PROVIDED PASSAGE =
◇ ◇ ◇ ◇ ◇

When Resham Bajgain, 40, went to his clerk job on July 3, 2018, at the Franklin Farm Sunoco Station, he had a wife, a 6-year-old daughter and his whole life ahead of him. But in the early morning hours of July 4, a teenager with a penchant for violence stole his future – viciously killing him over a phone and then bragging about it.
After being arrested, the assailant, Mohamed Abdullahi, then living in Franklin Farm, told police, “Imagine being me, right now – just 19 and already caught a body.” He stood trial in late August in Fairfax County Circuit Court; and after hearing and seeing all the evidence, the jury convicted him of first-degree murder and recommended a sentence of 60 years in prison and a $25,000 fine.
He returned to court, Nov. 22, and Assistant Commonwealth’s Attorney Ryan Bredemeier asked the judge to impose the entire sentence. And in the end, that’s exactly what Judge Brett Kassabian did.
“The jury heard the awful facts of this case and the defendant’s juvenile record,” said Bredemeier. “This was a brutal and heinous act; he cruelly tortured a defenseless man over a phone. The victim was repeatedly punched, kicked, slapped and told he was going to die. One can only imagine the terror going through his mind. There was absolutely no provocation, and it was done by someone with a history of escalating violence.”
IMMEDIATELY AFTER THE MURDER police responding to what they thought was a robbery saw Abdullahi – who matched the suspect’s description – in the gas station’s parking lot and arrested him. After customer Stephen Briscoe entered the store during the incident, Abdullahi ordered him outside, followed him and tried unsuccessfully to borrow his phone.

◇ ◇ ◇ ◇ ◇

OBJECTIVES =
• a. Please rewrite the article on the Sunoco station killing from "When Resham Bajgain, 40, went" up to and including "a $25,000 fine.", substituting "young man" for "teenager".
• b. For the article on the Sunoco station killing, mark each statement yes or no and quote the words that decide it: (i) The jury recommended a sentence of 60 years in prison. (ii) Stephen Briscoe lent Abdullahi his phone. (iii) Resham Bajgain had a son.
• c. Carry the article on the Sunoco station killing further, starting from its last sentence.

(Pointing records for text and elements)
◇ ◇ ◇ ◇ ◇

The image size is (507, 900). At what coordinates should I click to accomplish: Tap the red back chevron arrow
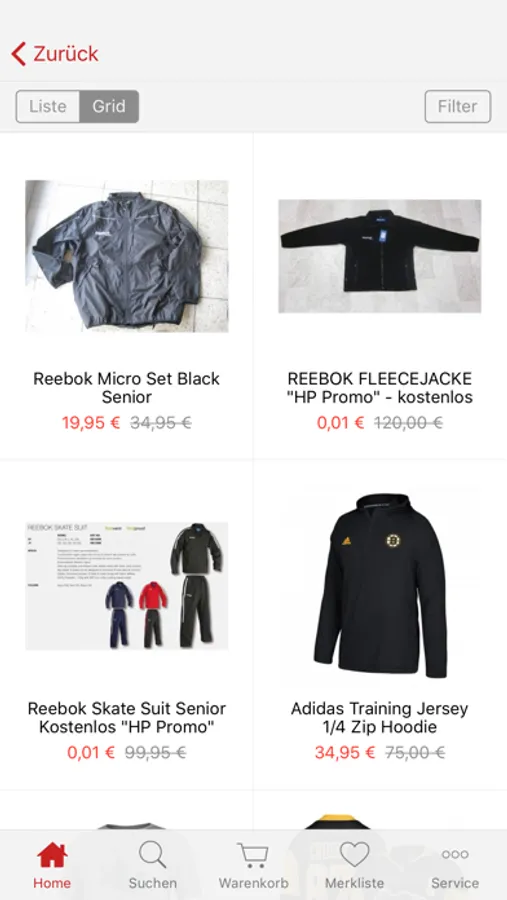click(18, 54)
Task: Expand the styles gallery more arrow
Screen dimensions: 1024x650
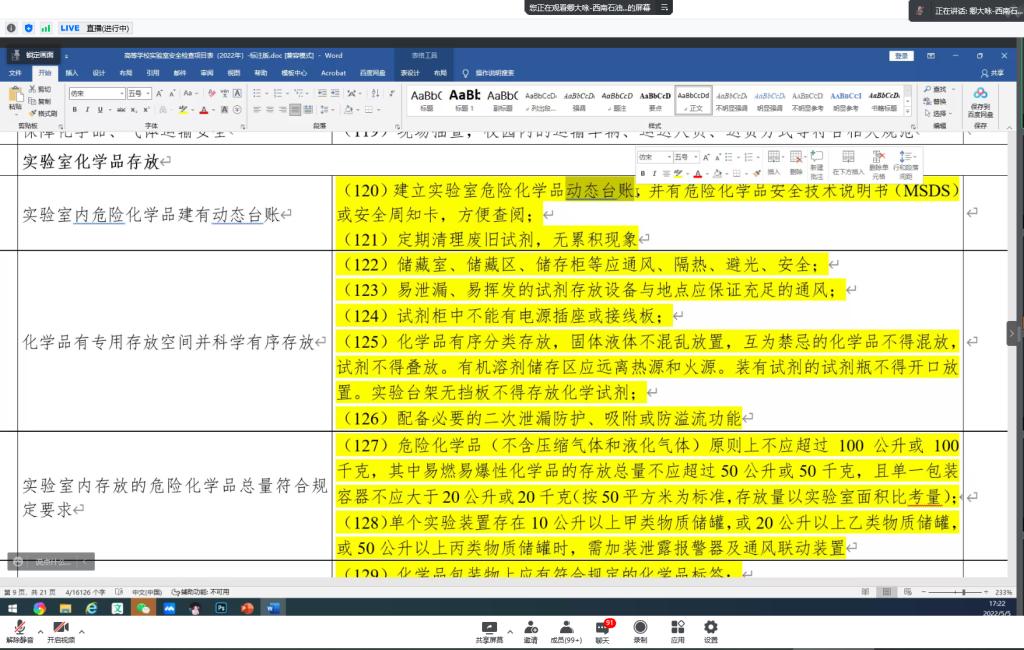Action: [909, 108]
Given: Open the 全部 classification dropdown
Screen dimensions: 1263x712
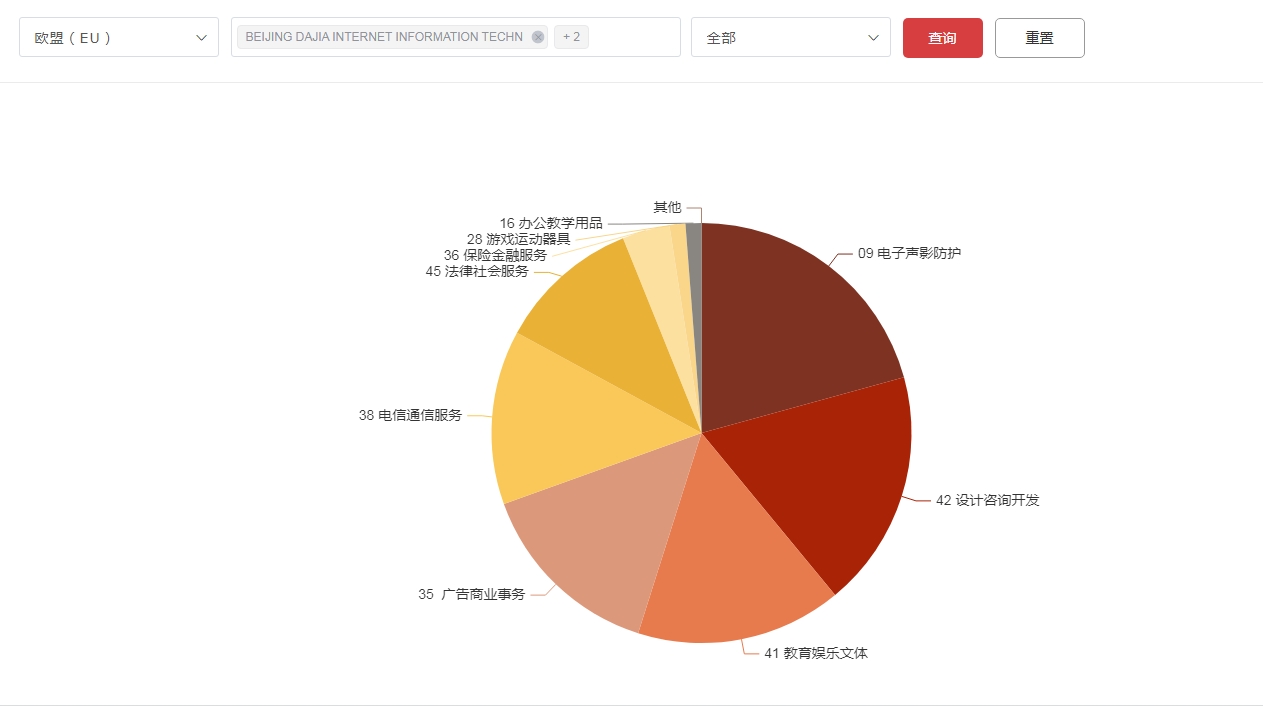Looking at the screenshot, I should coord(790,37).
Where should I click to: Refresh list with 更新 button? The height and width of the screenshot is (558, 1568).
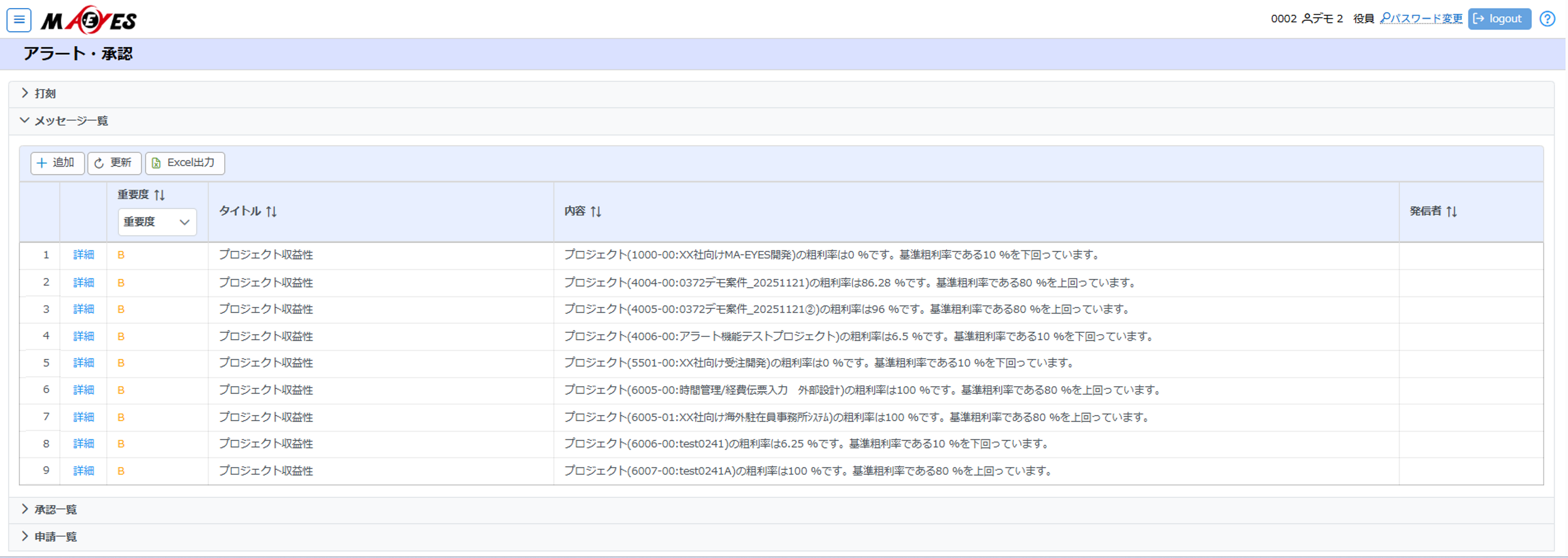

◇ ◇ ◇ ◇ ◇

RESULTS FOR THE EXERCISE =
• a.
When Resham Bajgain, 40, went to his clerk job on July 3, 2018, at the Franklin Farm Sunoco Station, he had a wife, a 6-year-old daughter and his whole life ahead of him. But in the early morning hours of July 4, a young man with a penchant for violence stole his future – viciously killing him over a phone and then bragging about it.
After being arrested, the assailant, Mohamed Abdullahi, then living in Franklin Farm, told police, “Imagine being me, right now – just 19 and already caught a body.” He stood trial in late August in Fairfax County Circuit Court; and after hearing and seeing all the evidence, the jury convicted him of first-degree murder and recommended a sentence of 60 years in prison and a $25,000 fine.

• b.
(i) Yes: "recommended a sentence of 60 years in prison and a $25,000 fine."
(ii) No: "tried unsuccessfully to borrow his phone."
(iii) No: "he had a wife, a 6-year-old daughter and his whole life ahead of him."

• c.
Abdullahi also tried to snatch another person’s phone through his car window before returning inside to finish off the victim. That’s when Briscoe called 911, and officers arrived within three minutes. K9 Officer J. Kevin Clarke then went inside the store to talk to the clerk to see if a crime had occurred – and discovered Bajgain’s body.
“There was merchandise strewn about and blood in several locations,” he testified during the trial. “The clerk was tucked up under the counter; I observed no vital signs.”
Also responding was fire Capt. John Haywood, a paramedic. He said Bajgain had “a head injury with bleeding and a skull deformity, plus face lacerations. He was confirmed dead at 1:38 a.m.” The entire crime was caught on the Sunoco convenience store’s surveillance camera, and the jury watched it.
On the video, Abdullahi walks into the store and tells Bajgain his best friend was just killed, and he wants to call his older brother. Bajgain dials the number Abdullahi gives him, but the call doesn’t go through, so Abdullahi starts throwing around the store merchandise.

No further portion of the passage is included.